А стихии? А стихии всегда обрушивались на открывателей нового, и сильнее всего стихия капиталистической экономики. Она бушевала над их головами грознее бури, разила их коварнее, чем кинжалы тайных убийц.

1.5.

«Собственность священна и неприкосновенна» – записано в конституциях многих буржуазных государств. Но вряд ли кто из собственников спит спокойно, не ворочаясь под пуховой периной и не видя себя во сне карасиком, над которым проплывает тень щуки. Хотя бездна хитрости вложена человечеством в замки, но не меньше хитрости заложено в отмычки. В мире денег, где люди – враги, столько способов напридумано, чтобы собственность оттягать, а владельца ее пустить с сумою. И вот что замечаешь сразу… Если просмотреть биографии знаменитых изобретателей всех времен, убедишься, что многие из них кончили нищетой. Значит, не очень-то крепкой защитой служит для них патент. Что ж они, – простодушные мечтатели, непрактичные выдумщики, простофили? Нет, не скажешь этого! Люди разные, жизни разные, дело разное, а судьба одна. Похоже, какой-то единый закон, словно рок, подчинил одному течению и привел к одному итогу пестрые случайности биографий. Словно ветер, свистящий над рощей, в одну сторону склонил вершины, хоть и различной стойкости были стволы и по-разному прочным было дерево.

Почему же все-таки приобретатели богатеют, а изобретатели беднеют и разоряются?

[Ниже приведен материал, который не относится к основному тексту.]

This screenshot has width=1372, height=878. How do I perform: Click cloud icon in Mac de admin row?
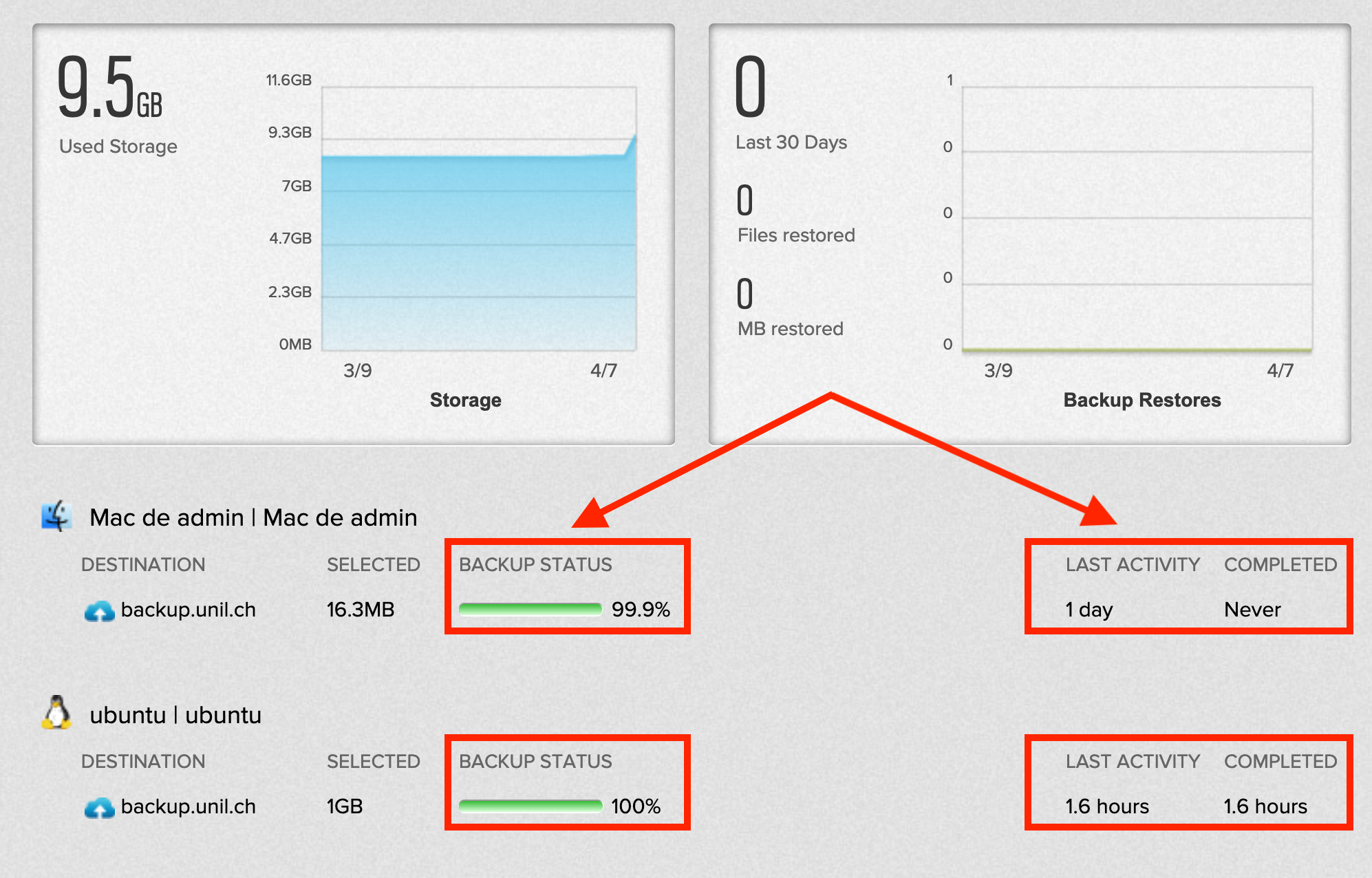point(99,611)
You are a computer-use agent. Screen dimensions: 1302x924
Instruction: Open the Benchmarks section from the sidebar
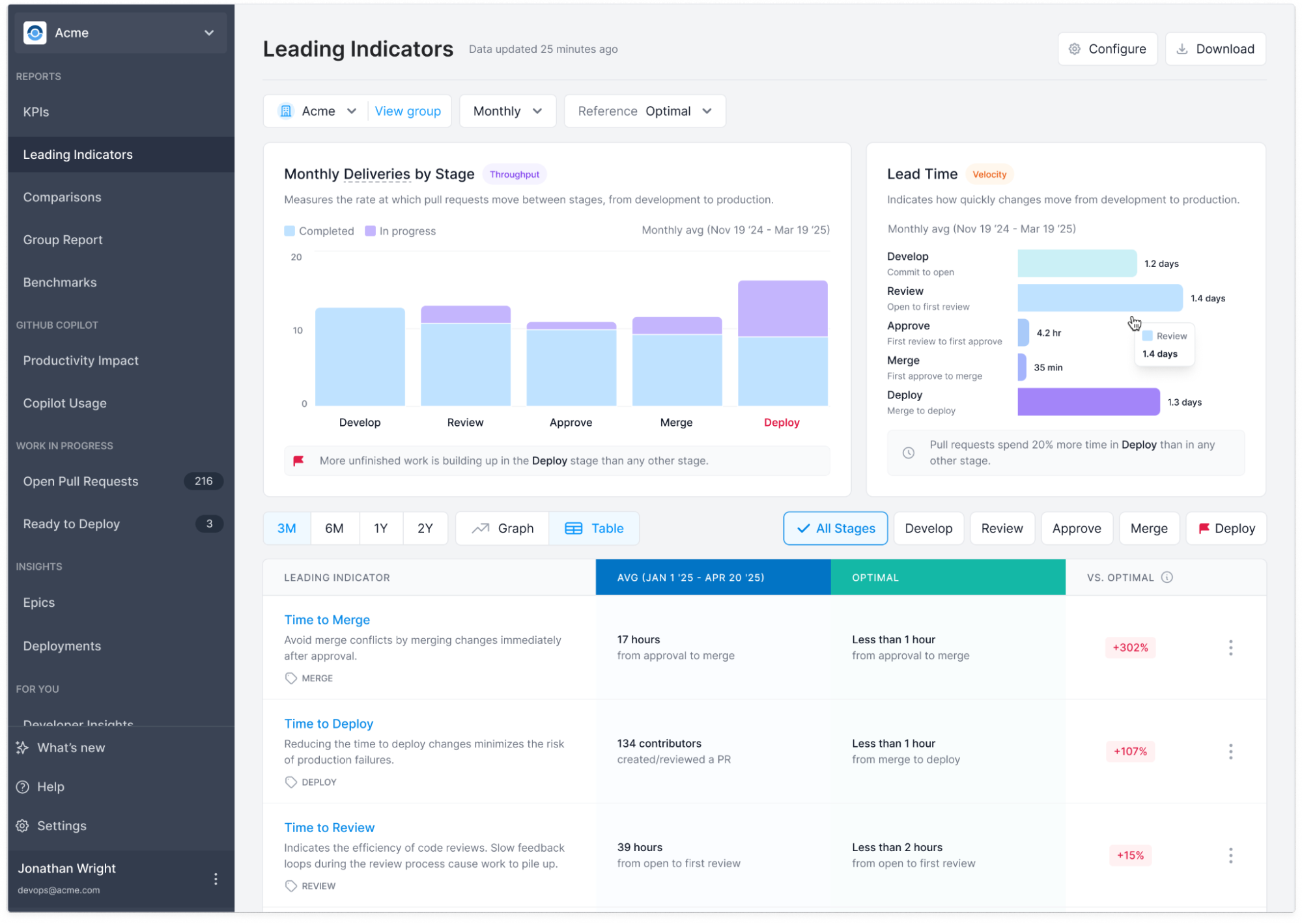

Вопрос сложный, а ответ простой.

Великий американский ученый и политический деятель Вениамин Франклин, повидавший и бедность и богатство, писал: «Как трудно пустому мешку стоять прямо, так трудно и бедному достичь желаемого».

Вообразите бедняка, который сделал изобретение, скажем, хочет внести революцию в какую-то технологию на заводе. Своего завода у него, разумеется, нет. Он не только не владеет средствами производства, но и не имеет средств к пропитанию. Завод принадлежит предпринимателю, революцию приходится производить на его заводе, ему-то и приходится нести на продажу патент. Патент – грамота гордая, можно бы войти с достоинством, но… полезнее вид искательный. И хотел бы покуражиться, да нельзя. Можно бы поторговаться, но не до бесчувствия… Место строгое, глаза стальные. Если приглянулась твоя выдумка – не ломайся, отдавай добром. А не то возьмут без спросу. Есть сто способов ограбления, отработанных, как приемы джиу-джитсу. Все будет разыграно, как по нотам. Подкинут, никого не спросясь, твою идейку в заводскую лабораторию. Вон в тот корпус в восемь этажей! Сила! Там возьмутся за нее сотни опытных рук. Чуть переиначат, чуть продвинут вперед, чуть подгримируют, и пошла в бюро изобретений встречная контрзаявка на смежный, чуть перелицованный патент. Вроде бы твоя идея, вроде бы и не твоя! А теперь кричи караул, жалуйся! Обивай пороги судов. Фирма респектабельная, адвокаты тертые, эксперты подмазаны. Валяй, воюй!